— Text segment —
----

Webflow positioning? what do you use webflow for exactly?

Hi Community.

I love Webflow, Im pro Webflow, I’ve told everyone about it.

It’s not about getting things out of the door asap, just larger sites have more to do on them. And sometimes due to nobody’s fault at all, requests need doing asap, maybe an opportunity in the market or a reactive rebrand.

And as far as I can see only one designer or developer can work on a project at one time leading to large projects dragging.

Which makes me think Webflow can only be used on sites that require less things doing on them (smaller sites).

Ive discussed this for years with wf and there are some workarounds like using the editor or copy and pasting from other user accounts, but none ever really work, and to be a bit candid; this is my job, my company, I need straightforward processes to follow.

We have stopped using all other CMS’s over the years and lost some clients because of some missing functions. So i’m currently at this understanding -

Sites have 3 sectors or so I believe:

Mid to large sites that require collaboration for functions and speed of delivery - most cms’s (not always but often impossible with one person)

microsite to small sites - builders like SS/wix (hosting and general cost half the price)

Small sites and brands that need much more design and functions - Webflow

but going off my logic Webflow now only covers 1/3 of what our company can use WF for and we’re not a huge agency that wants multiple CMS’s to manage and keep current on.

----

— Extracted material —

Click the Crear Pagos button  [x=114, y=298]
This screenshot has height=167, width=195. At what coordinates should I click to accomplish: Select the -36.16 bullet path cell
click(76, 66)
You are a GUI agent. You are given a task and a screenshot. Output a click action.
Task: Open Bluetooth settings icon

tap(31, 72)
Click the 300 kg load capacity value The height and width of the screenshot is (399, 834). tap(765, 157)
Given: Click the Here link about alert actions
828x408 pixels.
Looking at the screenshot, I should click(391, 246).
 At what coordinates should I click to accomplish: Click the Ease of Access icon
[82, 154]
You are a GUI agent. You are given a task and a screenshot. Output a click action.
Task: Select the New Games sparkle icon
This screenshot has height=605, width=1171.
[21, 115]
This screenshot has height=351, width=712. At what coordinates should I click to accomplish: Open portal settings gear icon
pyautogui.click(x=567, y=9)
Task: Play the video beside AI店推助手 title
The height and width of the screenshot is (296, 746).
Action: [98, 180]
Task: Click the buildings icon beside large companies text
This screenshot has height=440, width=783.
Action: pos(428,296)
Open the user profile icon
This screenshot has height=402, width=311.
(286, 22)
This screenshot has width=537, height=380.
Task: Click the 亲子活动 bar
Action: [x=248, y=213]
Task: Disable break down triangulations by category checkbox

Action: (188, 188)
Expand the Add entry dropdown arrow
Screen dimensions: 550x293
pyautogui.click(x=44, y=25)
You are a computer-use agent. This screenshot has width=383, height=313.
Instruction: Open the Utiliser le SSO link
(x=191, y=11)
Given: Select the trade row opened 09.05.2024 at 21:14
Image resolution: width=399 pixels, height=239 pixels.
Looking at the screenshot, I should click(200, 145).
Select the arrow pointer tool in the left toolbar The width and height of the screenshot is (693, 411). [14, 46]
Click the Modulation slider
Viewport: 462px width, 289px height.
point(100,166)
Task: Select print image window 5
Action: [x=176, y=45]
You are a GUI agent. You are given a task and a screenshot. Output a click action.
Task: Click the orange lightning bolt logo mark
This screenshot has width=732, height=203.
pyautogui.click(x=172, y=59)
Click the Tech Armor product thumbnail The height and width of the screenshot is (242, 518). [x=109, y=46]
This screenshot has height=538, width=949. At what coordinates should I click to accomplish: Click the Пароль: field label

----

— Aim —
Set down the passage from the Webflow post word for word, starting at "We have stopped" and ending at "keep current on.". The lines above aren't needed for this.

— Response to this task —
We have stopped using all other CMS’s over the years and lost some clients because of some missing functions. So i’m currently at this understanding -

Sites have 3 sectors or so I believe:

Mid to large sites that require collaboration for functions and speed of delivery - most cms’s (not always but often impossible with one person)

microsite to small sites - builders like SS/wix (hosting and general cost half the price)

Small sites and brands that need much more design and functions - Webflow

but going off my logic Webflow now only covers 1/3 of what our company can use WF for and we’re not a huge agency that wants multiple CMS’s to manage and keep current on.